_PROBLEM REQUIREMENTS_. Would you please transcribe the records below from the line with "Task: Collapse the Graphics tree item arrow" through their final line, exactly and with no other lines?

━━ EXTRACTED INFORMATION

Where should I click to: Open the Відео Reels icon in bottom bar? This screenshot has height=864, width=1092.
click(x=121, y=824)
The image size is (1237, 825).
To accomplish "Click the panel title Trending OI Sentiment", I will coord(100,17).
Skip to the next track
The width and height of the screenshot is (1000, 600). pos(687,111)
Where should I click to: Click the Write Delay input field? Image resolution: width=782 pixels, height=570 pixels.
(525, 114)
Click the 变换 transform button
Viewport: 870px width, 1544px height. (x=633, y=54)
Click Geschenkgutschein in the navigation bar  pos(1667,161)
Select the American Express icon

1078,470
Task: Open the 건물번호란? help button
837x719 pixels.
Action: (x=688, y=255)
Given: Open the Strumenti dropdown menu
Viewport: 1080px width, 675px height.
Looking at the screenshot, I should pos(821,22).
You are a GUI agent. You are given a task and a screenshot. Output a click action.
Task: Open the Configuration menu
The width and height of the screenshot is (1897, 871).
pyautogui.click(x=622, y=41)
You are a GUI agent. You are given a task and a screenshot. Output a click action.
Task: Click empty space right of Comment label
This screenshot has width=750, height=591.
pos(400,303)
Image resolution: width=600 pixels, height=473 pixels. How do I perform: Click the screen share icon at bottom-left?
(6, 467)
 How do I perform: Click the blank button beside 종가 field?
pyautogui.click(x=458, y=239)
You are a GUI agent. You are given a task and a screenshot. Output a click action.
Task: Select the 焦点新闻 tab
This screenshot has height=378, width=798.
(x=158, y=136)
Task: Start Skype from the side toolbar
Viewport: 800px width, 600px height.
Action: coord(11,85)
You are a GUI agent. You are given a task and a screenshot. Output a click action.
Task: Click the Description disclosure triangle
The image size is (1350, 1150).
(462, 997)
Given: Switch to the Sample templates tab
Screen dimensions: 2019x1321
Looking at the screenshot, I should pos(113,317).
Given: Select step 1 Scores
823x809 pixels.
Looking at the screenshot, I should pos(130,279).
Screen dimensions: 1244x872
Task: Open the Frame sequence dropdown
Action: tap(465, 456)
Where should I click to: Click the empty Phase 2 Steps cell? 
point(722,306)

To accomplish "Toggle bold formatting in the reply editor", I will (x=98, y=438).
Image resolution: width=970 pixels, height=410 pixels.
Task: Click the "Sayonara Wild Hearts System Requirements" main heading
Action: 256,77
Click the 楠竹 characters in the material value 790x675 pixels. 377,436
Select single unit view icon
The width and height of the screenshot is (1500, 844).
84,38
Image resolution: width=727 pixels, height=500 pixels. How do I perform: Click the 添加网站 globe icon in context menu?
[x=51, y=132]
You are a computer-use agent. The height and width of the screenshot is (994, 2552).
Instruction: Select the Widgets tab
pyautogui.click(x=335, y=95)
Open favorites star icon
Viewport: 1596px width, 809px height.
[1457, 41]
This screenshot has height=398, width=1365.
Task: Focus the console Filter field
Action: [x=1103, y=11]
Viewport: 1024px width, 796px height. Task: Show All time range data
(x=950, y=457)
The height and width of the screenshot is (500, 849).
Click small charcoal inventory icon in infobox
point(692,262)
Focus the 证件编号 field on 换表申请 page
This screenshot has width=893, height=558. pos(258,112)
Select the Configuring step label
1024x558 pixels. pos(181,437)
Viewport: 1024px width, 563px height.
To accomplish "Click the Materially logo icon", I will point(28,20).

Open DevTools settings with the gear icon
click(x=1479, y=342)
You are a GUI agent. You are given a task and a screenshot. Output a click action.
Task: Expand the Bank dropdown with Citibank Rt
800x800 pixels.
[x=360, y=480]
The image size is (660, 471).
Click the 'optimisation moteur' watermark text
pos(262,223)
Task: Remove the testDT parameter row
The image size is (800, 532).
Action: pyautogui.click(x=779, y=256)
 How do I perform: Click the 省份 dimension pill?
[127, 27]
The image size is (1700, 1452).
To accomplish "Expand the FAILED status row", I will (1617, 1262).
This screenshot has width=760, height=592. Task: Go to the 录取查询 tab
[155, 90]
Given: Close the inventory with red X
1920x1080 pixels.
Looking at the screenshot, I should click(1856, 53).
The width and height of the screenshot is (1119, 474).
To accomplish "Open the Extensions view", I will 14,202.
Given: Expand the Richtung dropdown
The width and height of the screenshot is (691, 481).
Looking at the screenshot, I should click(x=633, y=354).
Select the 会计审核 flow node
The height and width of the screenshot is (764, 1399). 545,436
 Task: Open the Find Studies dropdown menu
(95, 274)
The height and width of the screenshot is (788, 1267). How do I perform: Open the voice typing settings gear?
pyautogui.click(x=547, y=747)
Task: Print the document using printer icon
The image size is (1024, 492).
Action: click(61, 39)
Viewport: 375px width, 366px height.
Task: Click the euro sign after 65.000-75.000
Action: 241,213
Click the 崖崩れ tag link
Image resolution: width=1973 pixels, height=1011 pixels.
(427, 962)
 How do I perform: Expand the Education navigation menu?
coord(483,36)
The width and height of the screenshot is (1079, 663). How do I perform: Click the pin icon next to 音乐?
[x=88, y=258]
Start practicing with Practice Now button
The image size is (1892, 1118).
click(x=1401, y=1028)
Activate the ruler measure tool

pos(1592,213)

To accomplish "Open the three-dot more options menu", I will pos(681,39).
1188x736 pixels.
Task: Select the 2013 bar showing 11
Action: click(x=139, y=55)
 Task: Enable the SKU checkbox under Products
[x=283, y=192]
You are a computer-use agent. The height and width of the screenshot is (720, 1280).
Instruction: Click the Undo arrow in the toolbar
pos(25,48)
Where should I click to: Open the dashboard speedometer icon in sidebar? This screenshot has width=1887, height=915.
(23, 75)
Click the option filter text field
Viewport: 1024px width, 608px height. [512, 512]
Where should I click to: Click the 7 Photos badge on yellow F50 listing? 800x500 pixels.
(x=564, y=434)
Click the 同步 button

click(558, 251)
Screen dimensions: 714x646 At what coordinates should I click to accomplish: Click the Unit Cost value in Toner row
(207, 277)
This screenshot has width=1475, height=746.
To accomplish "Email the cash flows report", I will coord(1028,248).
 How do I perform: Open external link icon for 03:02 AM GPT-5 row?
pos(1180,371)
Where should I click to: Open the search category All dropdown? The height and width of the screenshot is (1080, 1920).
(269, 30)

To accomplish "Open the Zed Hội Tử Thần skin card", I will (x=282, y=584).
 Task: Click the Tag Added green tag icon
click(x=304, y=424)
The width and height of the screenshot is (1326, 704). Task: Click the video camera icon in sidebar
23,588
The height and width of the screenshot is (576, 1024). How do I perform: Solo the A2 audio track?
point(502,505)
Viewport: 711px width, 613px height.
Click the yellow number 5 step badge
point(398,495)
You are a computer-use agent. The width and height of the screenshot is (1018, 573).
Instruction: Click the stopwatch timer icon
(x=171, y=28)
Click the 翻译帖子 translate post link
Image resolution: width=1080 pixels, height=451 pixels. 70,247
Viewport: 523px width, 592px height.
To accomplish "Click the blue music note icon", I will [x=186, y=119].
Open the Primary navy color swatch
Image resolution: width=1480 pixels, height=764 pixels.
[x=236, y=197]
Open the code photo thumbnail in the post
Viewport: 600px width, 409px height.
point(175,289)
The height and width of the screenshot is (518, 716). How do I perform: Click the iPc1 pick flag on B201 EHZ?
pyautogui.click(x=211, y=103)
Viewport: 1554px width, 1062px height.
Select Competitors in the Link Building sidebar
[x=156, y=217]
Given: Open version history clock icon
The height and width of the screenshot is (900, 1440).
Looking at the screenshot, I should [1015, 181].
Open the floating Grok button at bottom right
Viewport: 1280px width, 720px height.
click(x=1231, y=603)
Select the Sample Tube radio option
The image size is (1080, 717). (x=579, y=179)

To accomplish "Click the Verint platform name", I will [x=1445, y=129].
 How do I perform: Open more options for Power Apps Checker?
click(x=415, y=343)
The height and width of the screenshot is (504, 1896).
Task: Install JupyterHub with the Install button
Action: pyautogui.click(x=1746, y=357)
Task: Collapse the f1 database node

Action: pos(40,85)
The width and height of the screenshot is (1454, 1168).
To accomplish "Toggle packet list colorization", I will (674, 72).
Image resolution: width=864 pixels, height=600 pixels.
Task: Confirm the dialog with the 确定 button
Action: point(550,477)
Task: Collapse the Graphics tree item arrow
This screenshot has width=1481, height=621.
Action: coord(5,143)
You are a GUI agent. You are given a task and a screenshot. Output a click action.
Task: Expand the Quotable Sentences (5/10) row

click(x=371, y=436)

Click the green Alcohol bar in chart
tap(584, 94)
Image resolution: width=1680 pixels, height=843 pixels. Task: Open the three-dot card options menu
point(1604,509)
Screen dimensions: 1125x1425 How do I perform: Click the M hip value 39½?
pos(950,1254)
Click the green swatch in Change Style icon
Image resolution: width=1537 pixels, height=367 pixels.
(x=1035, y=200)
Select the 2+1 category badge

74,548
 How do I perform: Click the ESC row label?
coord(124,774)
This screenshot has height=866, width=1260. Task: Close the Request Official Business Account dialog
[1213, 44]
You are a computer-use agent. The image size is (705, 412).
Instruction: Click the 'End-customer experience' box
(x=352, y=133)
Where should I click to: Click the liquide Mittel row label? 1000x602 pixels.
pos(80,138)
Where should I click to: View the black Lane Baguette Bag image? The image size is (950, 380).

━━━━

_FINISHED EXERCISE_.
Task: Collapse the Graphics tree item arrow
This screenshot has width=1481, height=621.
Action: coord(5,143)
You are a GUI agent. You are given a task and a screenshot. Output a click action.
Task: Expand the Quotable Sentences (5/10) row

click(x=371, y=436)

Click the green Alcohol bar in chart
tap(584, 94)
Image resolution: width=1680 pixels, height=843 pixels. Task: Open the three-dot card options menu
point(1604,509)
Screen dimensions: 1125x1425 How do I perform: Click the M hip value 39½?
pos(950,1254)
Click the green swatch in Change Style icon
Image resolution: width=1537 pixels, height=367 pixels.
(x=1035, y=200)
Select the 2+1 category badge

74,548
 How do I perform: Click the ESC row label?
coord(124,774)
This screenshot has height=866, width=1260. Task: Close the Request Official Business Account dialog
[1213, 44]
You are a computer-use agent. The image size is (705, 412).
Instruction: Click the 'End-customer experience' box
(x=352, y=133)
Where should I click to: Click the liquide Mittel row label? 1000x602 pixels.
pos(80,138)
Where should I click to: View the black Lane Baguette Bag image? The image size is (950, 380).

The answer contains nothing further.